▶ _SELECTED EXCERPT_

Many creatures do not recognize red and are not scared away while AF works to some extend...

Edited by Architeuthis

  • Author
35 minutes ago, Architeuthis said:

I guess you have already tried to use a red focus light, but your fish do not like it?

Many creatures do not recognize red and are not scared away while AF works to some extend...

Thanks for the suggestion, I tried a white focus light, haven't tried a red focus light but that's a good idea. I'm photograhing salmon and my understanding is they can probably see red but it's worth a try. I don't believe they can see IR but my camera has an IR filter that I would not want to remove/modify.

If anyone has a favorite red focus light please post a link.

Edited by brightnight

I would also recommend trying a red focus light. The fish in my local river are less spooked by red compared to white.

I'm a little confused by your other issue. If you're using strobes, then I'd expect you to have enough light to shoot at f/8 at fairly low ISO. Also, lowering shutter speed will have no effect in the dark (unless you're using continuous light instead of strobes).

  • Author
32 minutes ago, Isaac Szabo said:

I would also recommend trying a red focus light. The fish in my local river are less spooked by red compared to white.

I'm a little confused by your other issue. If you're using strobes, then I'd expect you to have enough light to shoot at f/8 at fairly low ISO. Also, lowering shutter speed will have no effect in the dark (unless you're using continuous light instead of strobes).

Thanks for responding. I have my strobes turned all the way down and diffusors to limit the light to the fish as much as possible because as I mentioned these fish are super shy. I haven't dialied in the strobe power except to say that the photos look reasonable and I've aired on the side of caution with light so I might be able to come up a bit on strobe power but I haven't had a limited number of chances to experiment.

My thinking was to try to keep a fast enough shutter speed to stop blurring so I can freeze a fish digging out a redd, but now that you mention it I'm thinking about shutter speed as it related to daylight but at night where the only light comes from the strobes and a little from the moon, so it doesn't matter and I can move up to 1/100th without issue.

If you have a favorite red focus light please post a link.

Strobes fire so fast (1/10,000 of a second) that fish don't typically react to them at all. It is the steady state lights that typically cause issues and scares off the fish.

Most lights sold as UW photography focus lights have a red-light mode. Some high quality and low-cost examples are the OrcaTorch 710v or Kraken Hydra 1800 WSR.

▶ _SUPPLIED DATA_
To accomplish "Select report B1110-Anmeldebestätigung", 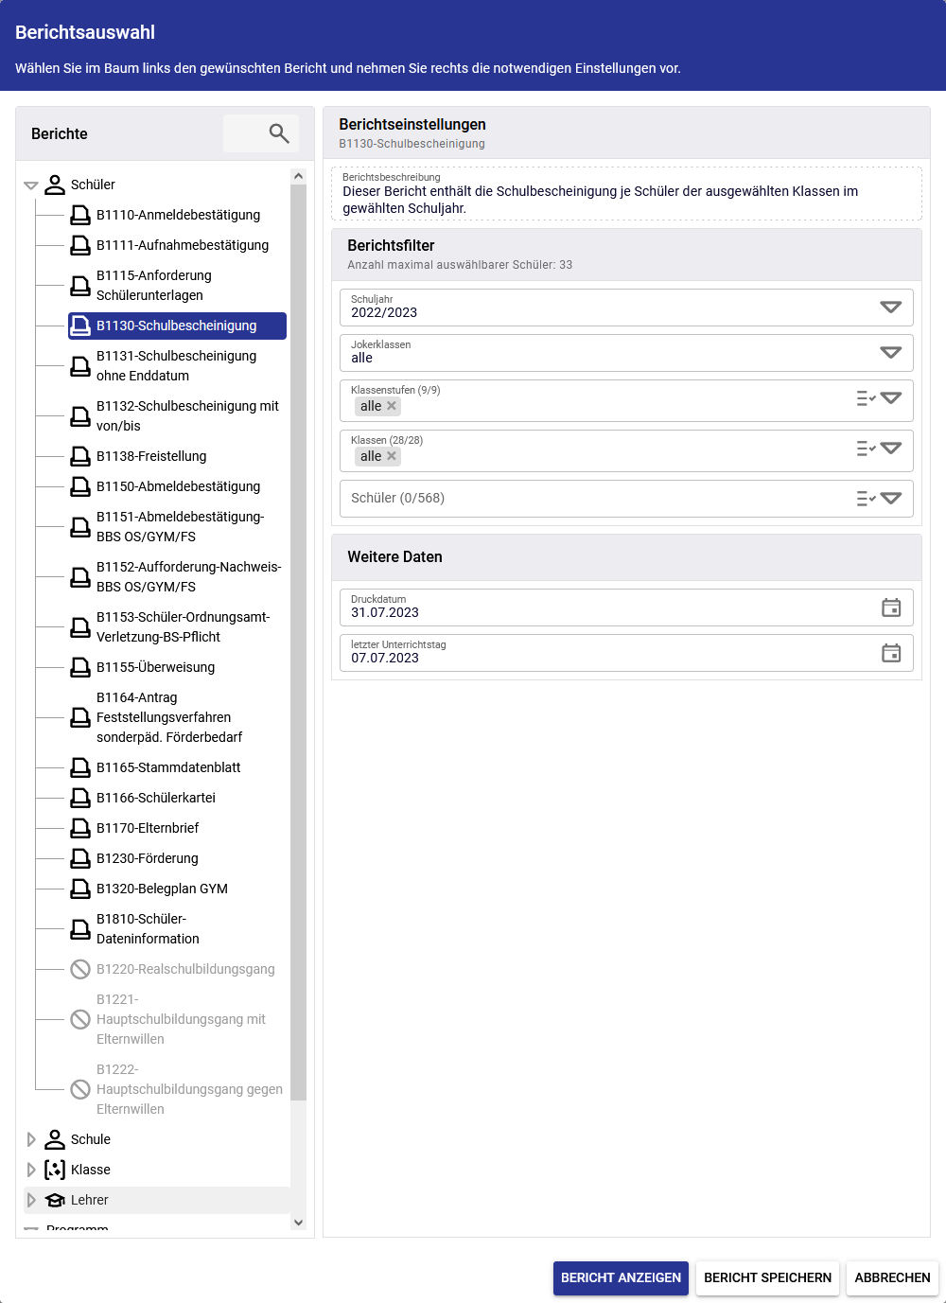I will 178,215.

* * *

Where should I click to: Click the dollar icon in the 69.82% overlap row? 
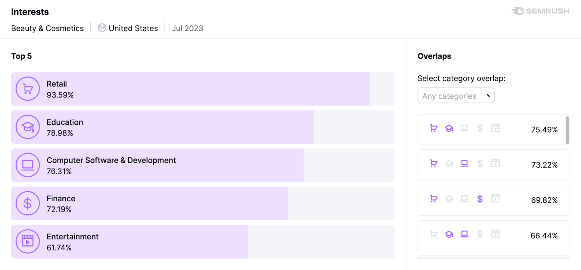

▶ _WHAT IS NEEDED_
Transcribe the part of the forum thread on focus lights that opens with the words containing "Edited by Architeuthis" and closes with "has a favorite red focus light please post a link.". Work only from the forum thread on focus lights, not from the records.

▶ _SOLUTION TO THIS TASK_
Edited by Architeuthis

  • Author
35 minutes ago, Architeuthis said:

I guess you have already tried to use a red focus light, but your fish do not like it?

Many creatures do not recognize red and are not scared away while AF works to some extend...

Thanks for the suggestion, I tried a white focus light, haven't tried a red focus light but that's a good idea. I'm photograhing salmon and my understanding is they can probably see red but it's worth a try. I don't believe they can see IR but my camera has an IR filter that I would not want to remove/modify.

If anyone has a favorite red focus light please post a link.